In einem der dazu parallel laufenden Filme, I Wasn’t Made to Play the Son, wird das beunruhigende Geschehen bildlich so kommentiert: Da sieht man dandyhafte Männer mit Vogelmasken, die offensichtlich von primitiven Begierden und sadistischen Gelüsten angetrieben sind, um einen Frauenkörper herumschleichen, Teile aus dem Körper schneiden und ihm Zähne entreißen. Eine so unfassbare wie unwirkliche Szene, die trotzdem ganz real wirkt und uns die Aggression menschlichen Verhaltens vor Augen führt, die wir oft fälschlicherweise als „tierisch“ bezeichnen. Die gewalttätige Szene spiegelt jedoch die Verletzungen und abgründigen Machtverhältnisse unserer Gegenwart wider.

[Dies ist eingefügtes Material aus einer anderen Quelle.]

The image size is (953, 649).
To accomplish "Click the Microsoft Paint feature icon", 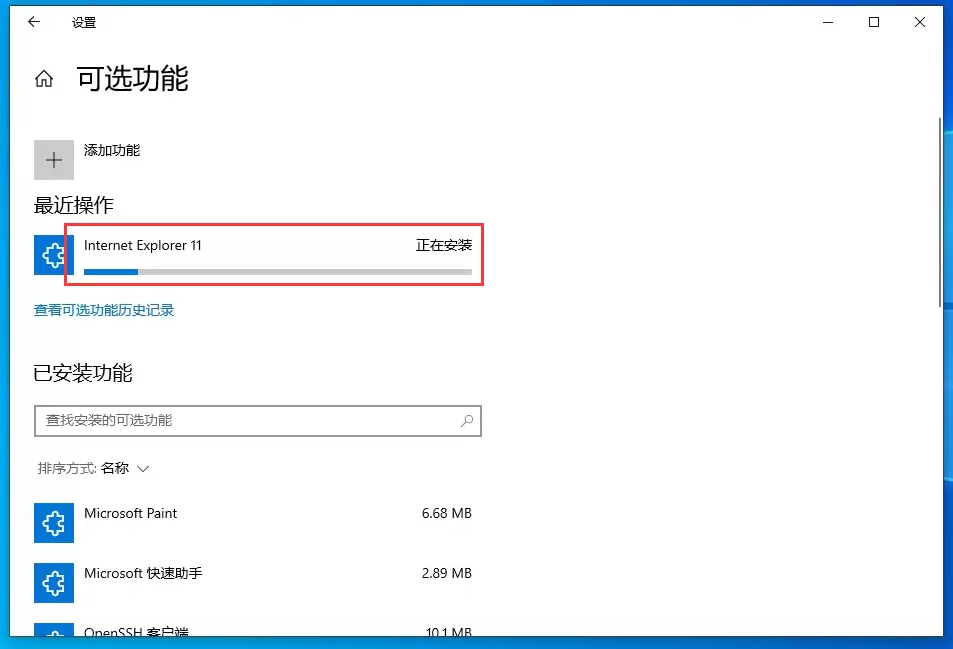I will coord(53,522).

Blick auf die phantastische Installation „The Parade“ (2011) in der Schirn mit den bunt bemalten Skulpturen unterschiedlicher Vögel aus Draht, Ton und Leinwand sowie den fünf Videoarbeiten, Foto: Petra Kammann
Szenen von Gewalt, Bestialität, Sadismus und Unterdrückung, in denen Opfer zu Henkern werden, Metamorphosen und das Verhältnis zur Natur sind auch zentrale Themen in vielen der Filme, die man sich eigens in einem Filmraum anschauen kann. Wie in den weiteren Werken von Djurberg & Berg wird die Tierwelt auch hier anthropomorphisiert und dient als Mittel zur Inszenierung menschlicher Bestialität. Vielleicht muss man auch die Ausstellung mehrfach anschauen, um die vielen verschiedenen Aspekte, Objekte und Installationen zu begreifen. Kinder und sensible Jugendliche sollte man allerdings kaum unkommentiert in die Ausstellung schicken.

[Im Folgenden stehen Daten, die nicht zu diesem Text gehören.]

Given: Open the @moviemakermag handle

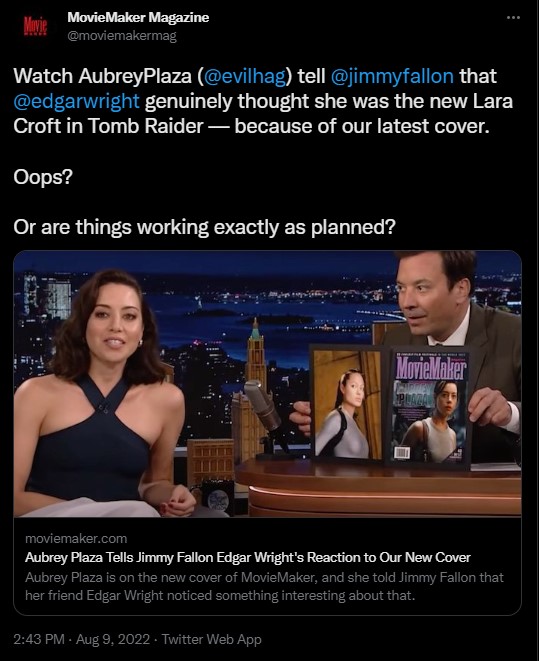Looking at the screenshot, I should (122, 36).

Und auch der erwachsene Betrachter sollte gut gestärkt seinen Gang durch die archetypischen Szenen der Horror- und Märchenwelt antreten, bei der man von einer Projektionsfläche zur nächsten wandert, die an Verdrängtes rührt. Denn beim Eintreten in die begehbaren Skulpturen wird er wechselweise zum Voyeur, Opfer und Täter. Wenn er die Szenen an sich ranlässt, dann kann er aber vielleicht auch so etwas wie eine Katharsis erleben, nachdenklich, aber auch emotional geläutert die Schau wieder verlassen und den Alltag mit neuen Augen anschauen…
INFOS
Die Ausstellung des Moderna Museet, Stockholm in Kooperation mit dem MART, Rovereto und der Schirn Kunsthalle Frankfurt geht bis zum 26. Mai 2019.
ARTIST TALK MIT NATHALIE DJURBERG UND HANS BERG
Am 14. Mai 2019 findet ein Artist Talk mit Nathalie Djurberg und Hans Berg statt, in dem die Künstler im Gespräch mit der Kuratorin Katharina Dohm über die Ausstellung und ihre künstlerische Arbeit sprechen.

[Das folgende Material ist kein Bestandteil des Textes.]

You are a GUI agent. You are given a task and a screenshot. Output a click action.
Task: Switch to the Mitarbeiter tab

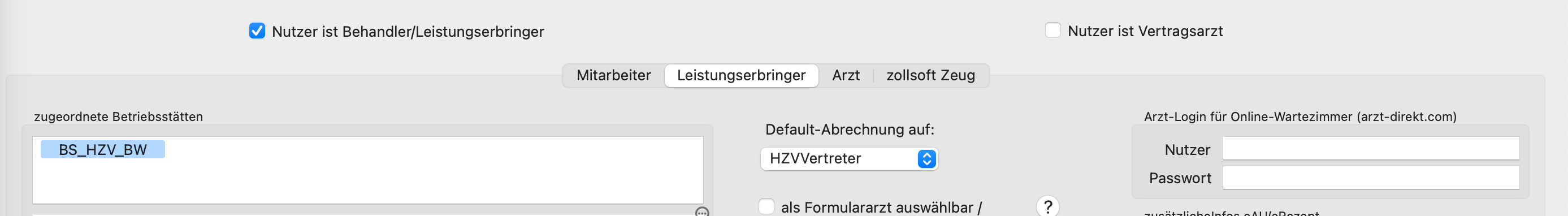click(613, 75)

Eintritt mit gültigem Ausstellungsticket, um Anmeldung wird gebeten unter: 069 29 98 82-112, fuehrungen@schirn.de
DER KATALOG Nathalie Djurberg & Hans Berg. A Journey Through Mud and Confusion with Small Glimpses of Air. wurde herausgegeben von Lena Essling, Redaktion Katharina Dohm (deutsche Ausgabe), Lena Essling und Teresa Hahr (englische Ausgabe). Mit Texten von Lena Essling, Patricia MacCormack, David Toop und Massimiliano Gioni sowie einem Vorwort der Direktoren des Moderna Museet, MART und der SCHIRN KUNSTHALLE FRANKFURT. Deutsche und englische Ausgaben je 280 Seiten, 600 Abb., 21,7 28 cm (Hochformat), Softcover, Hatje Cantz Verlag, ISBN: 978-3-7757-4434-8 (Englisch), 978-3-7757-4435-1 (Deutsch), 35 € (SCHIRN), 45 € (Buchhandel).